> _Goal of the exercise_
How many of the lines below hold "coordinates"? Only the number, please.

> _Dataset entries_
++++++++

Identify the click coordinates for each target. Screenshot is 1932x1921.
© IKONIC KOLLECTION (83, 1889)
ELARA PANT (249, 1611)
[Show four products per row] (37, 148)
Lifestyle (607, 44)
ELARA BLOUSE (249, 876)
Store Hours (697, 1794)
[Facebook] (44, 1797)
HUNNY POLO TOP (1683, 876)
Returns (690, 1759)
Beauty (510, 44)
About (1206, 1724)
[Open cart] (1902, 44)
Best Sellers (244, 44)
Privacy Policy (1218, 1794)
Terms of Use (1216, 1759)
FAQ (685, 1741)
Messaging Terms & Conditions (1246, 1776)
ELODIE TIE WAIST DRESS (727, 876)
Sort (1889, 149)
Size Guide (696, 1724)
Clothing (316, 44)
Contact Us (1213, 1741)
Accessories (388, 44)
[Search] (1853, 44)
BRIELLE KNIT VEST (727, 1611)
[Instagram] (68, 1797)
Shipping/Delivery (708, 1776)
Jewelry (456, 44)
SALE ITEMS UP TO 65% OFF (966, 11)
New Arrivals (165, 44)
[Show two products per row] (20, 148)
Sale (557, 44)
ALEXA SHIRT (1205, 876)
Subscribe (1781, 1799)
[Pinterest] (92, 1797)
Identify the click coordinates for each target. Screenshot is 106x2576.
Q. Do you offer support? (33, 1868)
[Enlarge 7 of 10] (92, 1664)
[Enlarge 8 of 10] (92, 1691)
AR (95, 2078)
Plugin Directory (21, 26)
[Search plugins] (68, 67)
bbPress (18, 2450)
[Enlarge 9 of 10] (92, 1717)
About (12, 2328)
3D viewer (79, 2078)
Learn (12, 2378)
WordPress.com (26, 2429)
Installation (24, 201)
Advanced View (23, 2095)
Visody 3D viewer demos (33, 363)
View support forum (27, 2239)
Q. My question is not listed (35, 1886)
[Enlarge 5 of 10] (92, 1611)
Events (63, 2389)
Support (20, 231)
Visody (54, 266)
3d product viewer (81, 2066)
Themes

++++++++

> _Written reply_
2